ENTERTAINMENT WEEKLY: How did you get on board with Poseidon?
KURT RUSSELL My agent called me up and said, ”Wolfgang Petersen… Poseidon… read the script and let’s talk.”

And did you read it?
I sort of felt I didn’t need to read it, to be honest. I wasn’t really that interested in reading it. Back before I signed on to Vanilla Sky with Tom Cruise and Cameron Crowe, my agent and I were talking on the phone, and I said, ”Yeah, I want to work with those guys.” And he said, ”Well, do you want to read the script first?” And I said, ”No, I don’t care if it’s one line or a hundred lines, if they kill seven people or what. It doesn’t make any difference. I want to work with those people, I think they’d be fun to work with.” And I felt a little bit that way about Wolfgang…. And then my agent went through the process of just bleeding them dry for as much money as he could possibly get. [Laughs]

This movie filmed over four and a half months in sometimes cramped quarters. Did you bond with your fellow cast members?
They were all fun, and I did actually have a bit of a father-daughter relationship with Emmy Rossum. That’s fair to say, I think.

What about 10-year-old Jimmy Bennett, who plays another survivor? I understand you spent some time coaching him. Is that because you were a child star?
Some child actors are better than others at holding their concentration, and there’s always ways to help kids with their concentration and with what you want them to focus on. And having been through some of that as a young actor I recognized some things; Wolfgang would talk to me and then I would talk to Jimmy and just try to be helpful in terms of trying to get him to focus the right way.

You did most of your own stunts in the film, but the character you play certainly isn’t a stuntman. So how did you practice your stunts so as to make it look like your character was having trouble with them?
The trick is to practice them either so much that you can go back and play the character doing it, or just kind of get a general idea and then just go in there and see what happens. The former is the way to do it safely. The latter is the way to do it unsafely — but perhaps sometimes a little bit more effectively.

So how did it work out?
You do a little of both. [Chuckles] A little bit of both.
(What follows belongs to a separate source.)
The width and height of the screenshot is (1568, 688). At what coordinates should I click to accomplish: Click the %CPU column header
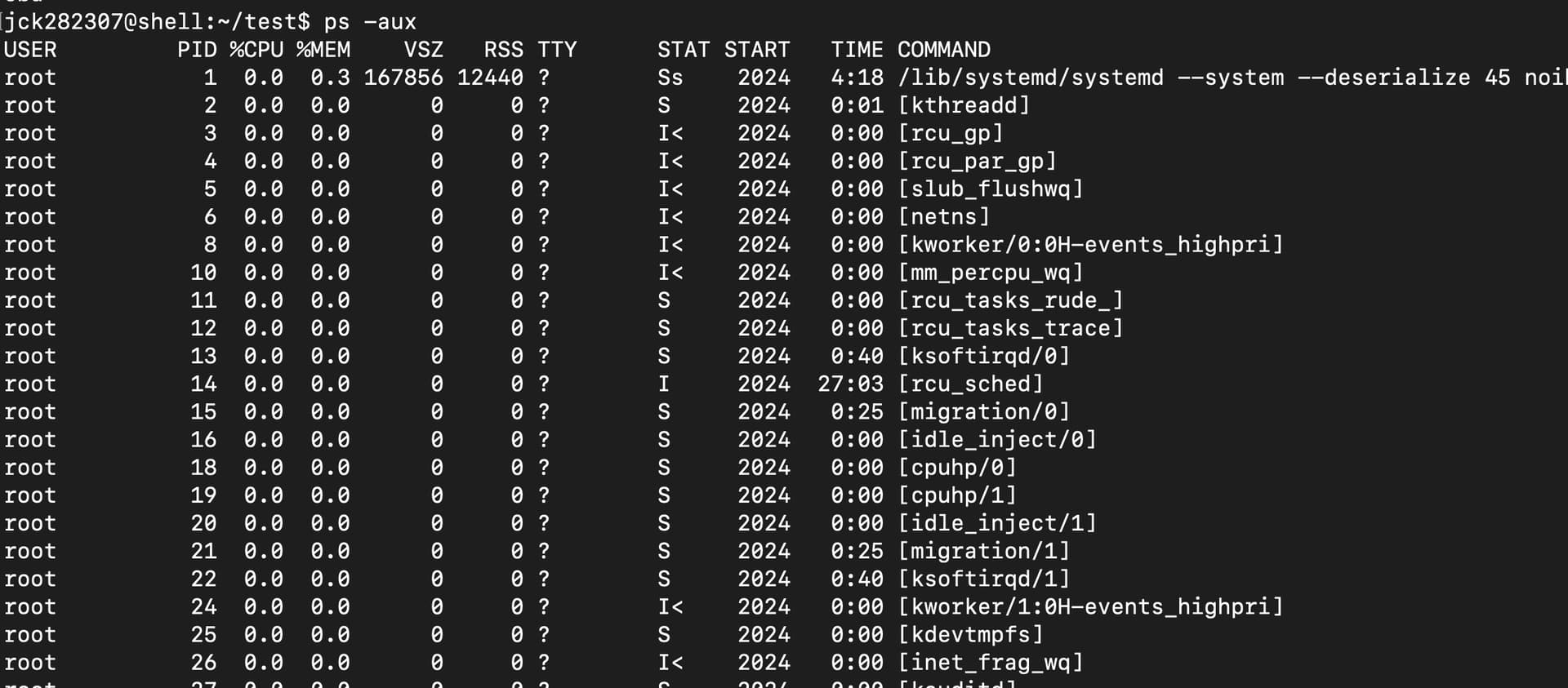pyautogui.click(x=256, y=50)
How would you compare working with water on Poseidon with working with fire on Backdraft?
Fire’s much more dangerous…. Acting underwater is more difficult psychologically, but physically, the whole experience with Backdraft was much more difficult — and I was a younger guy then, so I could do it.

Had you done a waterlogged project like this before?

Of course, you did do an episode of Gilligan’s Island when you were a kid…
Yeah, Captain Ron doesn’t qualify, and neither does Overboard. [Laughs] Although there was water involved.